How to avoid this common dog training mistake


Learn how to avoid this common mistake among dog trainers and help more clients engage, focus and succeed.

Connecting with your clients on a meaningful and impactful level can mean the difference between that team achieving sustainable results or losing momentum and giving up.

Many, if not most dog trainers make the common mistake of pursuing dog training as a full time career as a way to escape industries like retail / hospitality or even corporate jobs due to undesirable interactions with people. The same people are often shocked to find out that the dog training industry is actually a heavily client-focused industry.

While we totally get the love for dogs, and that people are sometimes not the easiest to work with, our services and responsibilities as dog trainers are primarily focused on educating dog owners, who in turn work to educate their dogs. In most cases, we’re people trainers, in disguise as dog trainers. Whodathunkit. 

And in order to have the best impact on the lives of the teams we work with; we first need to be able to connect with the human end of the leash.

Put yourself in their shoes

As professional dog trainers and behaviour consultants, we know you’re aware that training dogs requires a combination of knowledge, patience and coordination. These skills weren’t developed overnight, and your clients often come from totally different backgrounds, experiences and views, from your own.

Putting yourself “in their shoes”, in order to better connect with your clients, especially while you’re in the learning phase about the relationship between dog and owner, can help to expedite the process of their learning and development in those areas, as well as in their relationship with their dog.

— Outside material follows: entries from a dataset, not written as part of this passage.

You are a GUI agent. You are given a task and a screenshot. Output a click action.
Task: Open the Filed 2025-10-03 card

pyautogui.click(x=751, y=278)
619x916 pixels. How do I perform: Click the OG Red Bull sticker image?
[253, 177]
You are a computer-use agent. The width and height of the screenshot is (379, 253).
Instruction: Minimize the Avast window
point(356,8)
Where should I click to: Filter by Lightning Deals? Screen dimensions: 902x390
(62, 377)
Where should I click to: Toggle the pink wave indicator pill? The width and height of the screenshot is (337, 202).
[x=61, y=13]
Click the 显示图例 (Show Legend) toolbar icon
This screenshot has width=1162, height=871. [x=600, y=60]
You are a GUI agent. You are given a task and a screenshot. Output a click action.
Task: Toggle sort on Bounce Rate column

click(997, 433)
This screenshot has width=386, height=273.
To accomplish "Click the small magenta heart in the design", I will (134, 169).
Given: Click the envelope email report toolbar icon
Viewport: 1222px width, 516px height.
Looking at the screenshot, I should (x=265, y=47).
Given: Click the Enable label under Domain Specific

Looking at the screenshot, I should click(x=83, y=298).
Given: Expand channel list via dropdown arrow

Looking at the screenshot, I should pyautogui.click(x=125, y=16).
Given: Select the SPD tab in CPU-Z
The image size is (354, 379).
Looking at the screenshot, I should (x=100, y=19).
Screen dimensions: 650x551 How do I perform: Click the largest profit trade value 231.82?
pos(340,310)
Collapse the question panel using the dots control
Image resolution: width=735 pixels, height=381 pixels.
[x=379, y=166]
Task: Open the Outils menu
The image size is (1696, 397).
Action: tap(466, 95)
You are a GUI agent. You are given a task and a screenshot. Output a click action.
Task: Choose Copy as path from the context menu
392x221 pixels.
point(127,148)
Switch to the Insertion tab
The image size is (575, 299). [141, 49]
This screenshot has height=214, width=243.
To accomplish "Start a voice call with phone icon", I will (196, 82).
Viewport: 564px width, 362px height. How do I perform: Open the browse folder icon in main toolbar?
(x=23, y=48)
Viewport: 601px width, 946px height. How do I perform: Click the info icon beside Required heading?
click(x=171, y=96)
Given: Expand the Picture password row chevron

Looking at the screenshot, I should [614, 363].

Your ability to empathise and see things from your clients point of view, shows them that you truly understand the problems they’re facing with their dog, and as a result, the best way to resolve them. By making the effort to actively listen to your clients concerns about their dogs behavior or other issues related to their dogs training, you position yourself with your client as someone they can rely on, more than just someone they’re paying to help fix a problem.

What could you gain?

Aside from drastically improving your clients success rates and client satisfaction – you’re also much more likely to be satisfied with your job and less likely to experience burnout. The more you connect with your clients in a meaningful way, the easier it will be to communicate with them about what and how things need to be done in order to achieve their goals.

Once you begin connecting and communicating more effectively with your clients, you’ll most likely begin receiving loads more word of mouth referrals, otherwise known as “earned marketing”. This is something that we like to call a “positive feedback loop”.

Dog trainers are also people trainers

You aren’t going to agree with everything your client says or does, and that’s where your ability to empathise, connect and communicate with them, comes into play. By considering your clients perspective, you increase the likelihood of being able to work through conflict and reach common ground and understanding.

Taking this approach on how you work with current and future clients, will also help you set an example for your clients of how to handle difficult situations, whether with family members also involved in the training process, with their dog, or even within themselves.

Finally, take the time to ask for feedback from your clients on how they feel their concerns or queries have been handled. Make the effort to continually improve your own interpersonal skills (emotional intelligence is a great place to start) and utilise management techniques and systems like The Pocket Dog Trainer, which allow you to make client communications easier to keep track of.